Consider the listing below. Extract exactly the lines from the line containing "Image resolution: width=768, height=2403." to the line containing "[Comercial Los Pinos - Sitio Web Oficial]", both included.
[Opening MATERIAL FOR THE TASK section]
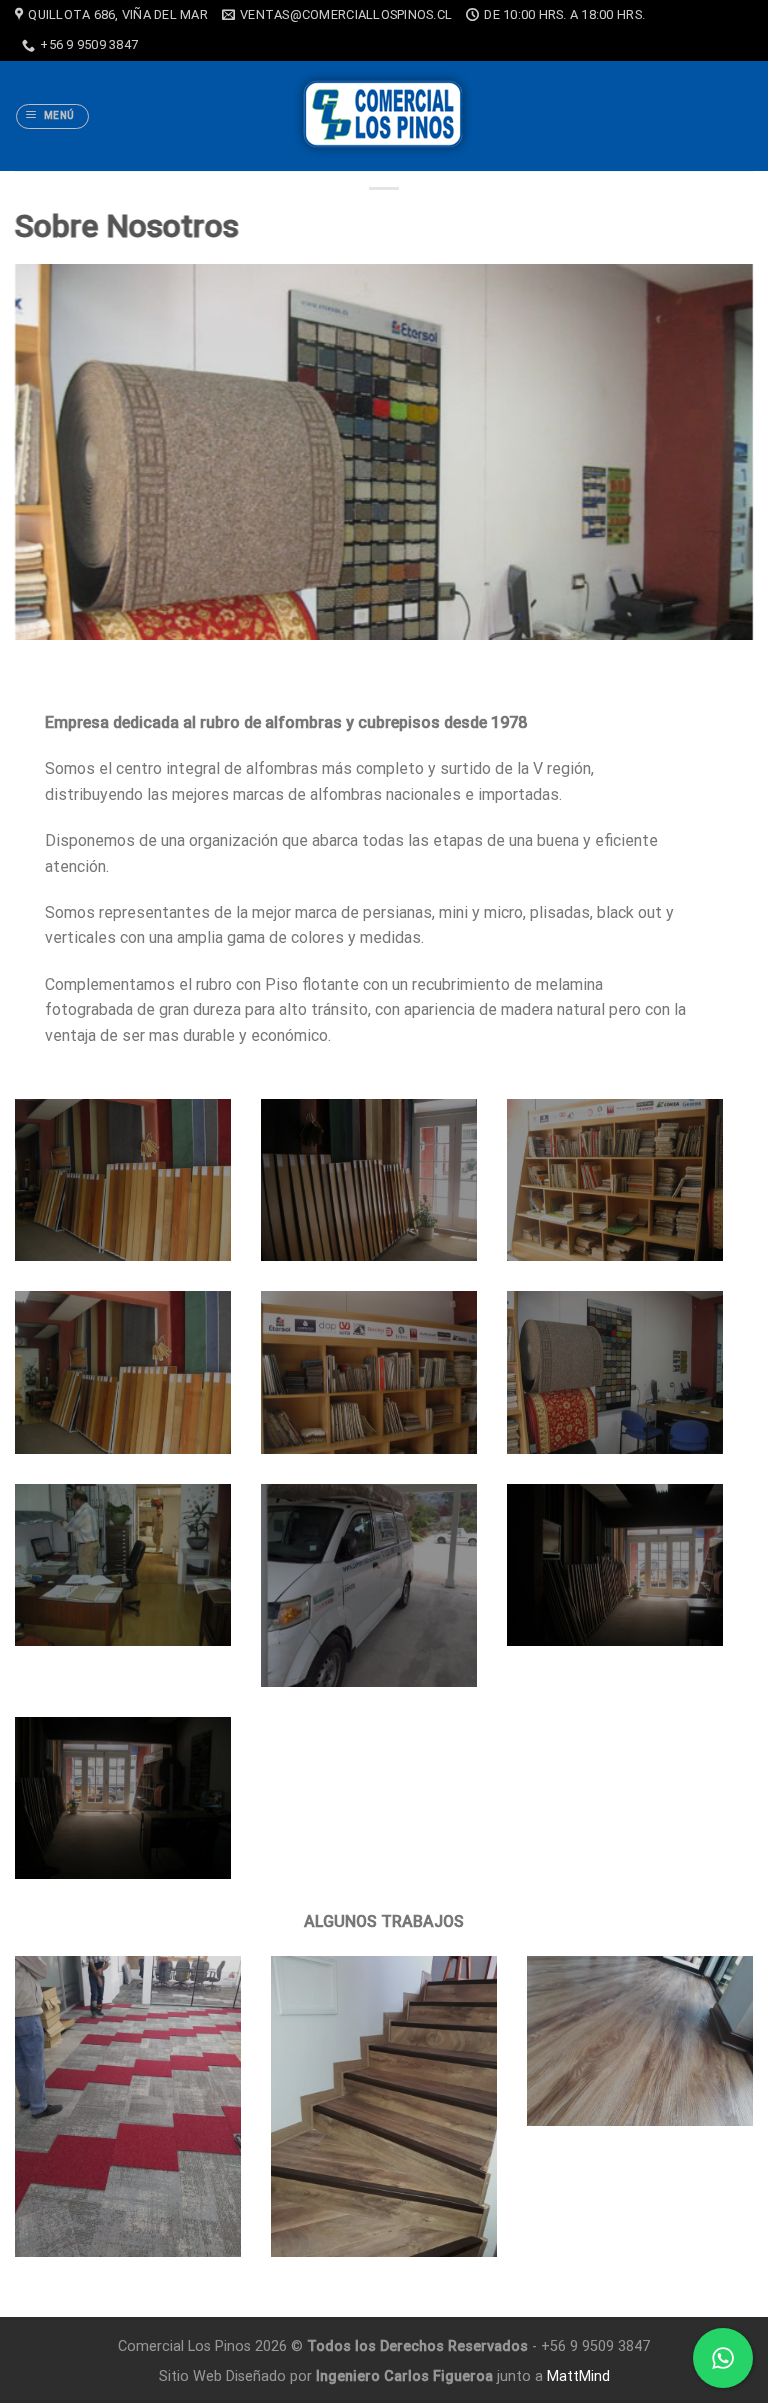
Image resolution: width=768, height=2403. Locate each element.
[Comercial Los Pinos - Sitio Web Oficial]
[Closing MATERIAL FOR THE TASK section]
[Opening MATERIAL FOR THE TASK section]
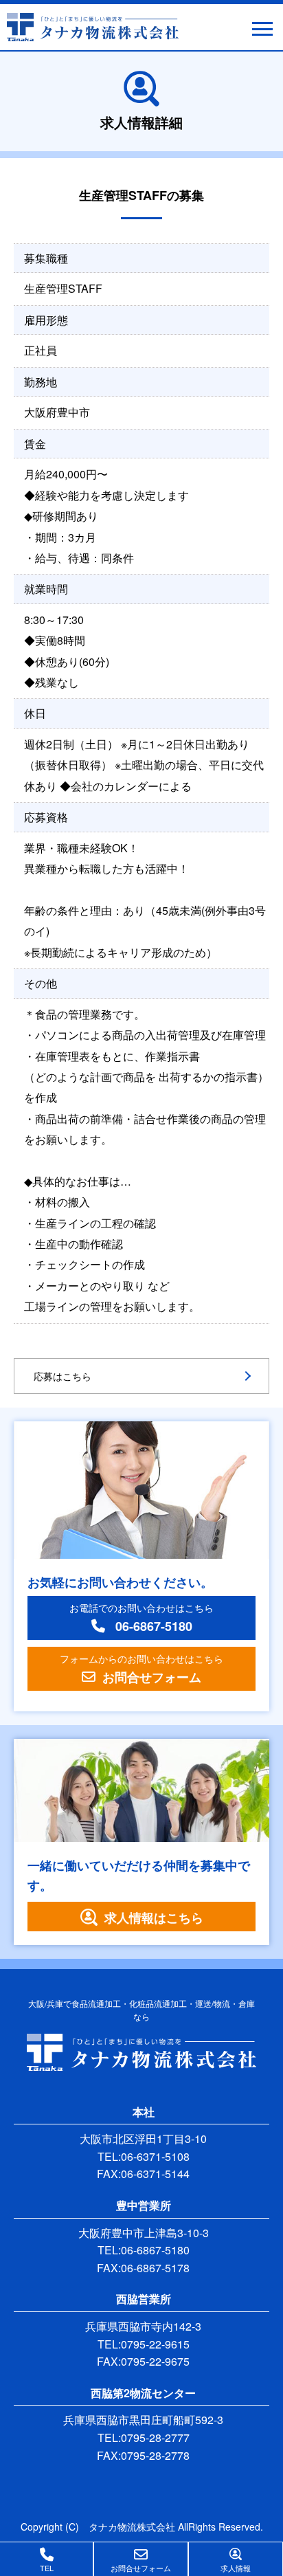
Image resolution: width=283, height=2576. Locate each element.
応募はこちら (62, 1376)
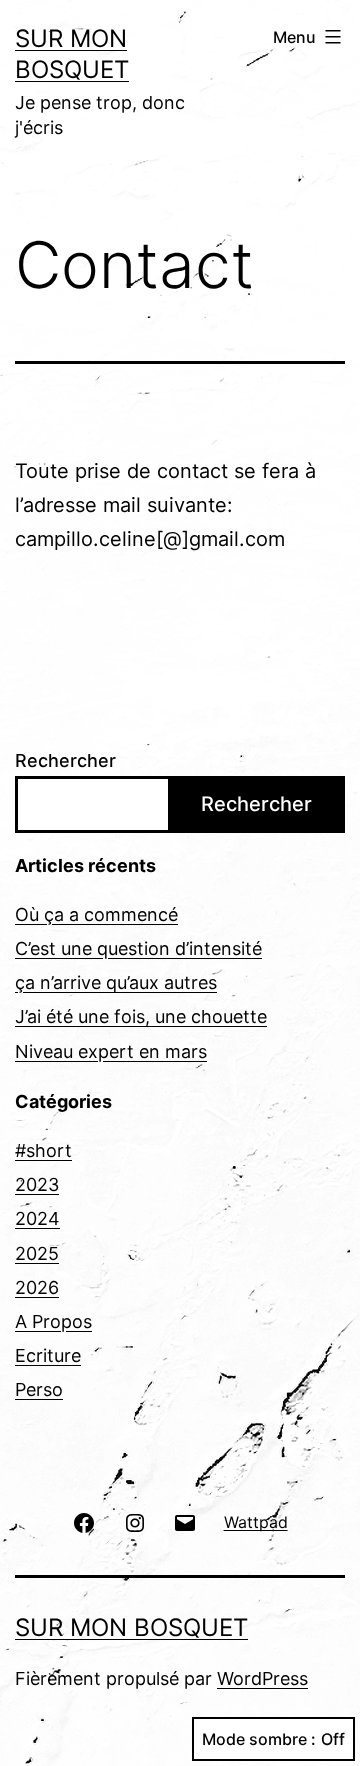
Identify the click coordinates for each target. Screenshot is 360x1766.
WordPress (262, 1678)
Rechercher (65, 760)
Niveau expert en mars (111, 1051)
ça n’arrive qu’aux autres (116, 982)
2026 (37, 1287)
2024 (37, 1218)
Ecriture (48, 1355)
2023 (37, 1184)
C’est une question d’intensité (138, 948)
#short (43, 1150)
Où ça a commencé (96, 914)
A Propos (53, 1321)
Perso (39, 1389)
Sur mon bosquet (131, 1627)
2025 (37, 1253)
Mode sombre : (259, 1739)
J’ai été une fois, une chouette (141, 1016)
[Closing MATERIAL FOR THE TASK section]
ANSWER TO THIS TASK:
Image resolution: width=768, height=2403. Locate each element.
[Comercial Los Pinos - Sitio Web Oficial]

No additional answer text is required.